Dagli undici ai tredici anni cresce il bisogno di autonomia. Il preadolescente cerca di sganciarsi dal mondo degli adulti preferendo i coetanei;  inoltre preferisce pochi rapporti stretti (amicizie intime) alla vita di gruppo.

Generalmente il preadolescente tende ad evitare i rapporti con i coetanei dell’altro sesso, a causa dei primi disagi dovuti al risveglio della sessualità, alle trasformazioni fisiche, alla ristrutturazione dell’identità personale. Nel coetaneo dello stesso sesso il preadolescente ricerca se stesso.

 

L’adolescenza

 

I mutamenti fisici,  fisiologici e psicologici costringono l’adolescente a modificare e ristrutturare la sua immagine di sé e il suo schema corporeo. Nello stesso tempo, pressato da tante richieste sociali (la conquista dell’indipendenza, la preparazione scolastica, la modificazione dei rapporti sia con gli adulti che con i coetanei, l’adattamento sessuale, la scelta scolastica e professionale), egli vive uno stato di oscillazione perenne tra indipendenza e sottomissione, cercando di superare la dipendenza emotiva dai genitori e compiendo molte operazioni di adattamento.

Le principali difficoltà dell’adolescente dipendono dalle aspettative sociali: egli si sente spesso insicuro e vorrebbe fare affidamento sugli adulti proprio nelle occasioni in cui la famiglia, la scuola e la società si aspettano da lui un comportamento maturo; in altri momenti non si sente più un bambino e vorrebbe assaporare la sua indipendenza in occasioni, come ad esempio le uscite serali, in cui viene ancora considerato immaturo. In questa incertezza gli adulti sono spesso incoerenti nei confronti dell’adolescente, il quale è costretto a vivere un doppio ruolo: quello di chi “non è più bambino” e di chi “non è ancora adulto”.

 

Età adulta e invecchiamento

La ricerca dell’identità non si conclude con la fine dell’adolescenza: la crescita psicologica di una persona prosegue per tutta la vita.

L’adulto deve confrontare la realtà con i desideri espressi nelle fasi precedenti; definire la propria identità e portare a termine il proprio progetto di vita.

Nella maturità si fa un bilancio della propria vita e si valutano le ulteriori possibilità di realizzazione di sé; si coltivano interessi sociali, culturali e spirituali, si tiene attiva la mente.

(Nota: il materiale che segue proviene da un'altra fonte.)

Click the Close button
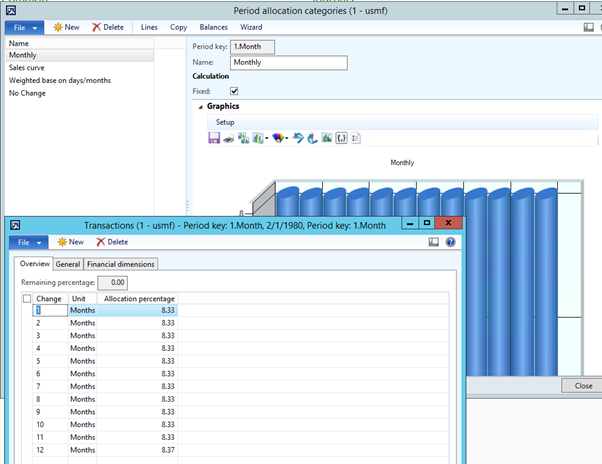 click(583, 385)
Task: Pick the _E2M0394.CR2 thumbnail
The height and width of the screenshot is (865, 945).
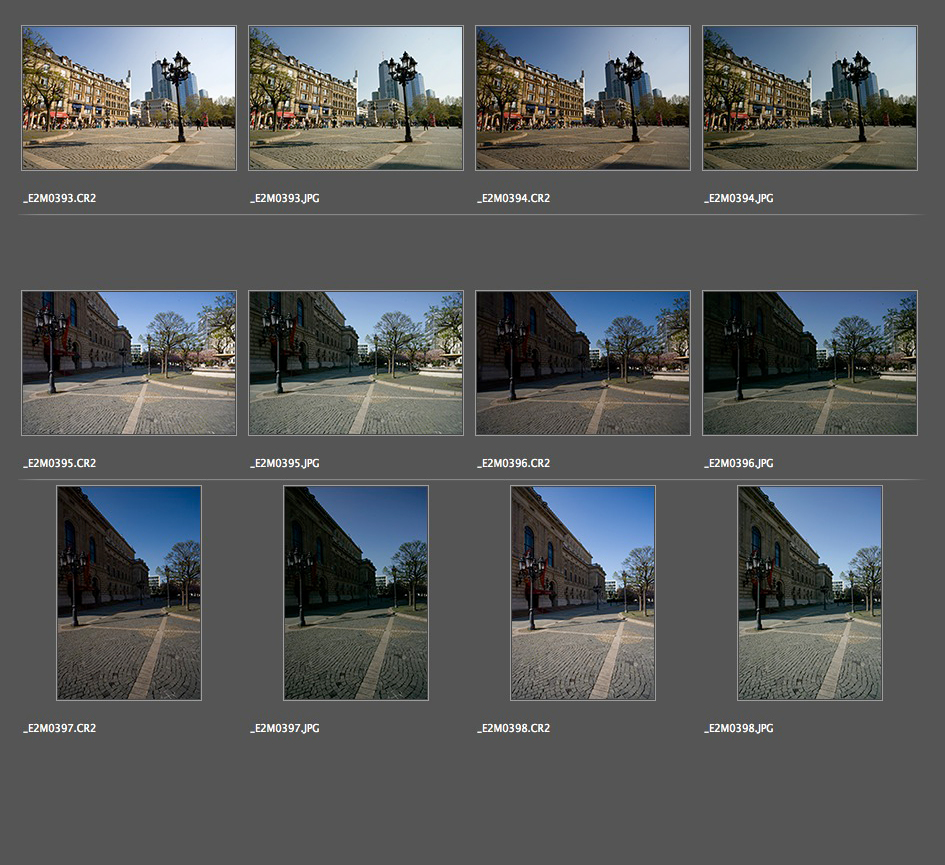Action: 583,98
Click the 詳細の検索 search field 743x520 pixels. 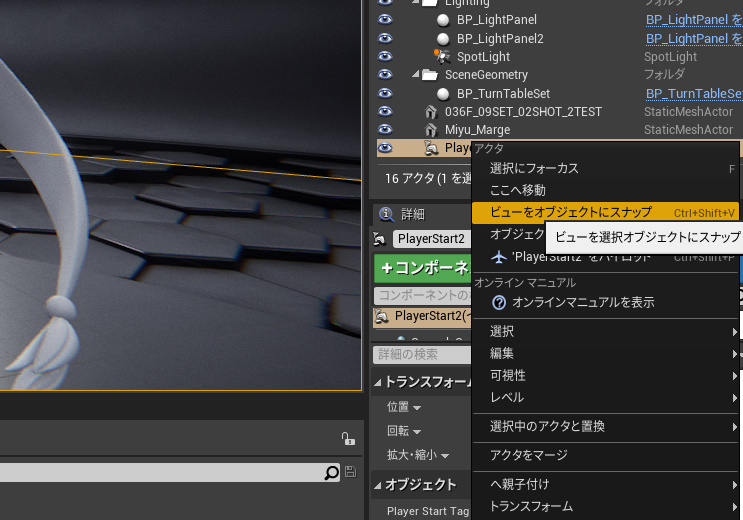pyautogui.click(x=420, y=354)
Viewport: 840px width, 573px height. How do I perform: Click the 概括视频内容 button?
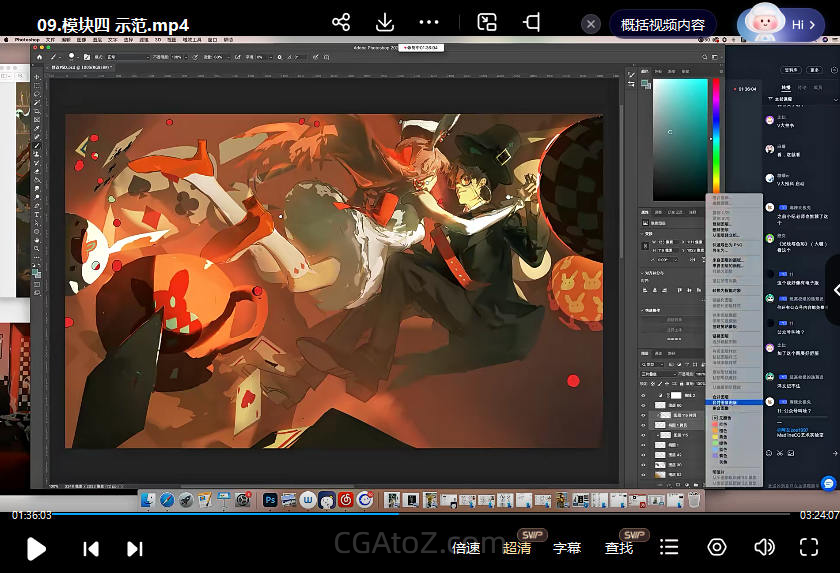coord(662,25)
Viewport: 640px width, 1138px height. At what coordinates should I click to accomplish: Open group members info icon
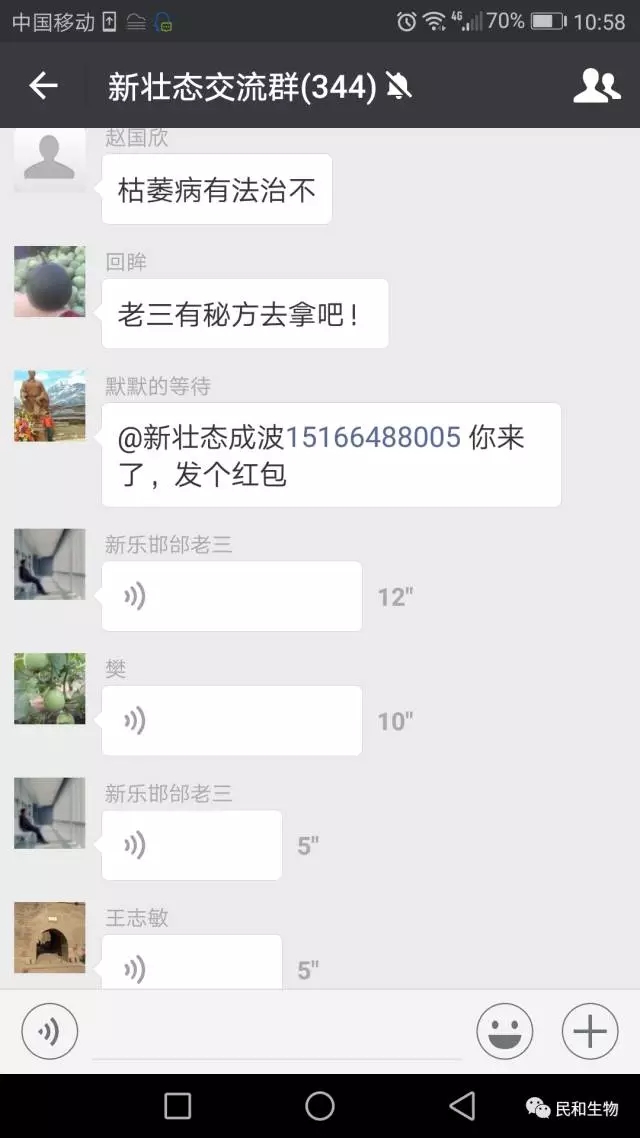596,86
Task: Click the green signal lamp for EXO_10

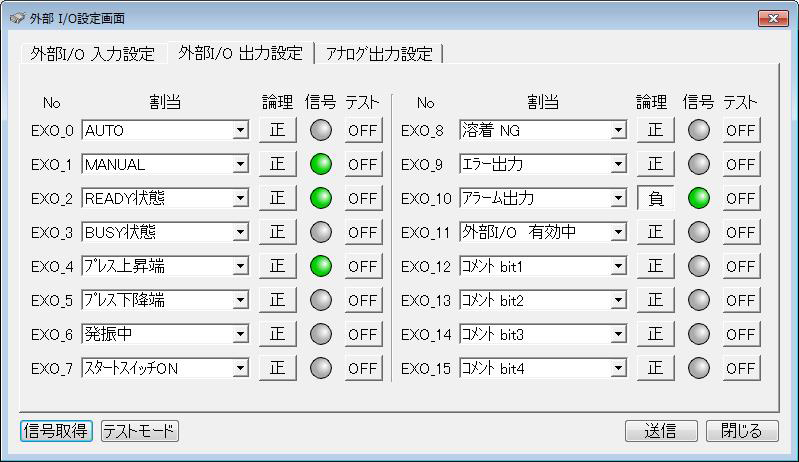Action: coord(698,198)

L’invecchiamento è un processo naturale del ciclo di crescita e di sviluppo. Esso corrisponde all’età del pensionamento, uno degli eventi più significativi della vita, a cui si può reagire in modo diverso, in base alla propria storia personale, all’influenza del proprio gruppo e alle aspettative sociali.

Lo studio della persona umana si rivela estremamente complesso: occorre studiare sia i fattori individuali che quelli sociali, i quali si influenzano reciprocamente e difficilmente possono essere individuati e distinti fra loro; per comprendere il comportamento occorre scoprirne le motivazioni, di cui spesso l’individuo non è consapevole; inoltre occorre conoscere le interazioni del soggetto con gli altri e indagare sull’influenza della cultura e dell’ambiente in cui vive.